The Mel Robbins PodcastSurprising Signs of Anxiety and How to Heal It | The Mel Robbins Podcast
At a glance
WHAT IT’S REALLY ABOUT
Healing Anxiety’s Hidden Roots: From Childhood Alarm To Body-Based Calm
- Mel Robbins and Dr. Russell Kennedy continue their Anxiety Toolkit series, reframing anxiety not as a lifelong mental illness but as a body-based ‘alarm’ originating in childhood moments of feeling unsafe or separate. They argue that most conventional approaches over-focus on thoughts and coping, while the real healing work happens in the nervous system and stored emotional memories in the body. The episode highlights practical somatic tools—breathwork, touch, movement, and self-compassion—to soothe the alarm and reconnect with the “younger self” carrying unresolved fear. They also address sleep-related anxiety, generational patterns in families, subtle signs of anxiety in parents, and how breaking the cycle in adults transforms children’s well-being.
IDEAS WORTH REMEMBERING
5 ideasTreat anxiety as an alarm in your body, not a thought problem in your head.
According to Dr. Kennedy, chronic anxiety is usually unresolved fear stored in the nervous system from childhood moments of feeling unsafe or separate.
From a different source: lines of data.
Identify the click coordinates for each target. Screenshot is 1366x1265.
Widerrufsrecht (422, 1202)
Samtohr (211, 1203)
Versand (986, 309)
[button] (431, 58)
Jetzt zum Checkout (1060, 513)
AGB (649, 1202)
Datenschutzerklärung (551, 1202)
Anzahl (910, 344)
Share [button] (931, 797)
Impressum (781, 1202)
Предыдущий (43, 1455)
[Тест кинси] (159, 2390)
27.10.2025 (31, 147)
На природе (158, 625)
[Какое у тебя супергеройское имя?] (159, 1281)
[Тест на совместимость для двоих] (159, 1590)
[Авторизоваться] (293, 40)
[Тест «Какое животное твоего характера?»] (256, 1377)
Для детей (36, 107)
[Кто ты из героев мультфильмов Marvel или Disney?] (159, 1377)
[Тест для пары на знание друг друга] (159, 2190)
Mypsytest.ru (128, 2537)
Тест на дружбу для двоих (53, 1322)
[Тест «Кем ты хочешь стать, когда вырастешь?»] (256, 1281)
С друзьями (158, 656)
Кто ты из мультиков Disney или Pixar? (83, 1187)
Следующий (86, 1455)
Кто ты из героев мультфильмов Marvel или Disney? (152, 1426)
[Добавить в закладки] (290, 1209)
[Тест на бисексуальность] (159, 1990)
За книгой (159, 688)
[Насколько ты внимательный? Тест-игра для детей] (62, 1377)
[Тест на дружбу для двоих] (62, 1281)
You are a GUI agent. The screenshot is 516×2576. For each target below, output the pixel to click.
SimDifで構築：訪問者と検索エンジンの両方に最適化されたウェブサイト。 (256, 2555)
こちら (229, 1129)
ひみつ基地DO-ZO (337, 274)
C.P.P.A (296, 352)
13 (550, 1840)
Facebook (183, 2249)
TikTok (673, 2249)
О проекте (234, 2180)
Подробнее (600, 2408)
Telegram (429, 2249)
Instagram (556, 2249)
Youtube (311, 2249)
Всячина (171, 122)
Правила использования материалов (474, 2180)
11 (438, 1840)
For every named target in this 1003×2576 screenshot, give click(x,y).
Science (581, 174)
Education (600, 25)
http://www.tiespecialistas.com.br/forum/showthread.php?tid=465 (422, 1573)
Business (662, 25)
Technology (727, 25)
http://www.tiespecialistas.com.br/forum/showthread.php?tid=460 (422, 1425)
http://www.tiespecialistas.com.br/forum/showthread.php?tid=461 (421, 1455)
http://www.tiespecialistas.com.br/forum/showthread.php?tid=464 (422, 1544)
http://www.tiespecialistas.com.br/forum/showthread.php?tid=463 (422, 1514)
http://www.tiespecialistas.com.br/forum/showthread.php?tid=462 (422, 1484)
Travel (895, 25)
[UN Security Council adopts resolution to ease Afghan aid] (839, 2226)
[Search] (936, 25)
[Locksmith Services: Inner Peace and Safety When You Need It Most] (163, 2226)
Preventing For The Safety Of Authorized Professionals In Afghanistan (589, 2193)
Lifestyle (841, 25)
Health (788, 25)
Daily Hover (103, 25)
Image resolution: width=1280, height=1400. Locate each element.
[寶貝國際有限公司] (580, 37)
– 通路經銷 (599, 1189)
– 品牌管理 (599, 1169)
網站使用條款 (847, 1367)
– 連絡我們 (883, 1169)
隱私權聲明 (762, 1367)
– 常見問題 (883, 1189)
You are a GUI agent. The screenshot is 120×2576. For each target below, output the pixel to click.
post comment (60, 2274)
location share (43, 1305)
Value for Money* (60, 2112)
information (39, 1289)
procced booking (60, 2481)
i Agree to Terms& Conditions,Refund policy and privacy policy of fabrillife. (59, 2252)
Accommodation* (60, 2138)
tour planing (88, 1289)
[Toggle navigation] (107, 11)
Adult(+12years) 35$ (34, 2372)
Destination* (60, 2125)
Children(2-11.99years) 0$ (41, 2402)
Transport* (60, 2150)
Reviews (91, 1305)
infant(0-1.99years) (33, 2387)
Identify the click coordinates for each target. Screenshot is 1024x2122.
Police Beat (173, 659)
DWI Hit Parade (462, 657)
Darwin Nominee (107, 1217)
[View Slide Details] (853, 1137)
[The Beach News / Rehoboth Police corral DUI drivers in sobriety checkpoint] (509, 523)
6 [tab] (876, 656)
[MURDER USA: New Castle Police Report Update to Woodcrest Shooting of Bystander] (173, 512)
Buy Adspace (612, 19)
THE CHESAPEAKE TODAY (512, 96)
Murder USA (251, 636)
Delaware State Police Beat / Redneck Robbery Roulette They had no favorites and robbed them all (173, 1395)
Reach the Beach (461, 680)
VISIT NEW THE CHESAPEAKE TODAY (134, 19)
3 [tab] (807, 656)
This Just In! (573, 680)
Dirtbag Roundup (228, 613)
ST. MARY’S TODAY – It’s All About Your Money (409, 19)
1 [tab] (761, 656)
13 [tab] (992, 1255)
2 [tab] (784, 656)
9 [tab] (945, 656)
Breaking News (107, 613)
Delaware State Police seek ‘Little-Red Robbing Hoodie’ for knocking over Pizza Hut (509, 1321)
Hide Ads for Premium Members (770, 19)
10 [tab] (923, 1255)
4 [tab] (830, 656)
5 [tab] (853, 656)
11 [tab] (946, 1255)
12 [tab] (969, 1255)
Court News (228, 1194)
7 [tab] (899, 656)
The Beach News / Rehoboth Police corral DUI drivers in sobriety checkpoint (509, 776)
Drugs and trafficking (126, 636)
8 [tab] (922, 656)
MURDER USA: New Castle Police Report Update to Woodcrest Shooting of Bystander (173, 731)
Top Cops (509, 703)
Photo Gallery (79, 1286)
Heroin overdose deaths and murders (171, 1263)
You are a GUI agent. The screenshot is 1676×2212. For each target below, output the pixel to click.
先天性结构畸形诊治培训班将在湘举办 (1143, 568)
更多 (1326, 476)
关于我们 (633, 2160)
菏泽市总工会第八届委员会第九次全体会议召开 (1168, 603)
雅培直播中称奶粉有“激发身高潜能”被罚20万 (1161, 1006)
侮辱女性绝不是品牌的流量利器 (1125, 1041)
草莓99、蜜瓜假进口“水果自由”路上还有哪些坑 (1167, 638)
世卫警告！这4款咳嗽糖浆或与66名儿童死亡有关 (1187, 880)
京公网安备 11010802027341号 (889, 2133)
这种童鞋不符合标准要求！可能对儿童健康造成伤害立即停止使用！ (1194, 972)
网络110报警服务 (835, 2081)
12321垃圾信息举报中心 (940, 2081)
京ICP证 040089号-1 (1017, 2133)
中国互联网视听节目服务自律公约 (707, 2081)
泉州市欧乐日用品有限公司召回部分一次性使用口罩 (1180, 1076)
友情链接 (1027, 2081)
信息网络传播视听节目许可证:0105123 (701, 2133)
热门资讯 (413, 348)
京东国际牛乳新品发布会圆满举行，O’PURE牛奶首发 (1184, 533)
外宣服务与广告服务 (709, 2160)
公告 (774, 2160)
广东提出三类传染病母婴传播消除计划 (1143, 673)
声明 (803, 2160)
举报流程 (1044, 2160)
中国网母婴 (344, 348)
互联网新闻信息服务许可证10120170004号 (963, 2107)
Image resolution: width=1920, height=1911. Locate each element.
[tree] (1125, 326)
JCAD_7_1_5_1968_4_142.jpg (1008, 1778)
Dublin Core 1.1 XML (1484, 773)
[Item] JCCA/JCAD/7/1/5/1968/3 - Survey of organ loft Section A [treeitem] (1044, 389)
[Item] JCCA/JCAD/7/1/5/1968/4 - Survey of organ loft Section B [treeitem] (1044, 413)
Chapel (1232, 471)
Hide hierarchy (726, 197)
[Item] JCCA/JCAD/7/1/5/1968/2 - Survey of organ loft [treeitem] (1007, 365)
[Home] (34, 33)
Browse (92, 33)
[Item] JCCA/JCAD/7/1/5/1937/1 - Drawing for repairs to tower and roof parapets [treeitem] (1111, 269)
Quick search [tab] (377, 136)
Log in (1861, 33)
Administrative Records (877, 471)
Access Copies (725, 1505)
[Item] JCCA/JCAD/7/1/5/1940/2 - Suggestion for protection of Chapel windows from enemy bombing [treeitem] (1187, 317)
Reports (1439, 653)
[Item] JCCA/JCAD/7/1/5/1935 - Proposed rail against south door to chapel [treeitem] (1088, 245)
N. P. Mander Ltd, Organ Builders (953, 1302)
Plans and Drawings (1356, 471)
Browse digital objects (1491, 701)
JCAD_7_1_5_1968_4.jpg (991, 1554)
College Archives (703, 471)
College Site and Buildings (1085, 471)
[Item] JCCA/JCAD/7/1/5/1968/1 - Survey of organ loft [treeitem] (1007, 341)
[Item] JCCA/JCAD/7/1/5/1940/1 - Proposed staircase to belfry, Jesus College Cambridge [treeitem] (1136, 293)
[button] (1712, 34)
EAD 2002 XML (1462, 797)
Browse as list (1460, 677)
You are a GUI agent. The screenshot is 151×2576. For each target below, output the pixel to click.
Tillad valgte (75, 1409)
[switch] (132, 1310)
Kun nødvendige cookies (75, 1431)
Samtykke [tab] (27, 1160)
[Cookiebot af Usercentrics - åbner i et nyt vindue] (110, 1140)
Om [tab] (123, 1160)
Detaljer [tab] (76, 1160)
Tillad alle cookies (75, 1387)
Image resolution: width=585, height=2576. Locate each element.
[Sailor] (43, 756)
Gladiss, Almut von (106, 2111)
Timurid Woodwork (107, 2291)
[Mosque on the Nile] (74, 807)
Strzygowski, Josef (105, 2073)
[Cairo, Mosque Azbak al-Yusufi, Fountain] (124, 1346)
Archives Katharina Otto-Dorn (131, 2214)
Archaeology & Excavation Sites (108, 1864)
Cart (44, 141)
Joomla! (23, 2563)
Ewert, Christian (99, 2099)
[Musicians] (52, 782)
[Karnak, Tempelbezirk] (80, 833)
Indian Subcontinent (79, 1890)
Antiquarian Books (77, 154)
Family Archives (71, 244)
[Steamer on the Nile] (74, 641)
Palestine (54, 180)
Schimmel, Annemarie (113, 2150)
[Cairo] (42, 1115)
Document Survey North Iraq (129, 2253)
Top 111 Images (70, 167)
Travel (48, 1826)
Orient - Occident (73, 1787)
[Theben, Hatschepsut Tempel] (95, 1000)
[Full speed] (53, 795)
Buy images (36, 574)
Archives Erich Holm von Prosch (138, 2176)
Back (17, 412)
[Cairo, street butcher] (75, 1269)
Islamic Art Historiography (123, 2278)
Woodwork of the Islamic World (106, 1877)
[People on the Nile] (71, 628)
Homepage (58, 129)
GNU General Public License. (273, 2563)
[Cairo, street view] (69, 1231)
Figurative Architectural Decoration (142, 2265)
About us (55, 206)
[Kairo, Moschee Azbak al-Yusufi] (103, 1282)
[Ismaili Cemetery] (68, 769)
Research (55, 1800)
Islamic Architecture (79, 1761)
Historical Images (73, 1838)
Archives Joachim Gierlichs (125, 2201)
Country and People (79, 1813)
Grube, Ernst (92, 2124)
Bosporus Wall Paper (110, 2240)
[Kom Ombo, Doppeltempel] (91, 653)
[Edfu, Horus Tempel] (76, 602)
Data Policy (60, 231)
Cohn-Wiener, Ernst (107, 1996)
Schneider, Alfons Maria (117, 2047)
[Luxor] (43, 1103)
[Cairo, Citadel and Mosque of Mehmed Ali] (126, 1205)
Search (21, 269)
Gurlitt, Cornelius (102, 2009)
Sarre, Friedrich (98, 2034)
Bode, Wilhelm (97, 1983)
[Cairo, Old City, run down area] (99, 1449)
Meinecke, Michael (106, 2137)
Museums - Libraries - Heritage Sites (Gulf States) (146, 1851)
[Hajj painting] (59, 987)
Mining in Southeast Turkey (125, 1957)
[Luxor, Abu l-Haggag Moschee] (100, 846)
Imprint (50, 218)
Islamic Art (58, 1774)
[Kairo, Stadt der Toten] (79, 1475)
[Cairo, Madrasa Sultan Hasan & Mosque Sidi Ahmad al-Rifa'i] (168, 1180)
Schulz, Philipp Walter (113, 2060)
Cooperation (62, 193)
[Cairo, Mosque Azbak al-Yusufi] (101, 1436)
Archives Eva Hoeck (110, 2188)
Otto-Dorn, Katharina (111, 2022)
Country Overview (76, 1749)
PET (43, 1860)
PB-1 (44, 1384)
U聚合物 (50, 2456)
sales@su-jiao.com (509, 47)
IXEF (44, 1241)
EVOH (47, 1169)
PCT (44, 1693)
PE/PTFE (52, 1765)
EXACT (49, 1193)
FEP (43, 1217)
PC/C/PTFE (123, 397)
Thoughts are your brain’s attempt to make sense of this body alarm; real healing starts by locating and soothing the physical sensations (tight chest, pit in stomach, lump in throat), not by endlessly analyzing your worries.
Use a two-pronged approach: coping for now, somatic healing for the root cause.
Sleep hygiene, blue-light limits, CBT, meditation, and yoga are valuable coping tools, but they mostly manage symptoms. To dismantle the alarm, you must work below the neck—breathing into the tense area, placing a hand on it, feeling the discomfort, and compassionately attending to the younger self whose fear is stored there.
When anxiety spikes—especially at night—come back to the present moment and your safety.
If you wake up with racing thoughts, connect to the body sensation, place your hand there, breathe, and ask, “Am I safe in this moment?” or state “I am safe in this moment.” Pair that thought with the felt sense of safety, using tools like the physiological sigh (two short inhales, one long exhale) to shift your nervous system toward calm.
Break rumination by changing your physiological state, not by thinking harder.
Once the mind is spiraling worst-case scenarios, it has strong inertia. Interrupt it with a pattern-breaker like Mel’s 5‑second rule (5‑4‑3‑2‑1, then move), the physiological sigh, going for a walk, or any physical action; movement and sensation shift your brain chemistry and make calmer thoughts possible.
To stop passing anxiety to your kids, heal your own alarm first.
Anxiety isn’t strongly genetic, but sensitivity plus anxious, dysregulated parenting conditions kids into alarm. Dr. Kennedy focuses on treating the parents: when adults regulate their own nervous systems and become more emotionally available, children feel safer and the family’s anxiety pattern naturally softens.
WORDS WORTH SAVING
5 quotesYou don’t have to cope with anxiety for life—you can heal it.
— Dr. Russell Kennedy
I stopped talking about my anxiety and got below the neck—that’s when everything changed.
— Mel Robbins
Your body has no concept of words. Its language is feeling.
— Dr. Russell Kennedy
Anxiety is always about the future. Healing happens in the present-moment sensation of your body.
— Dr. Russell Kennedy
Anxiety in a family is not about the kids. It’s about the adults.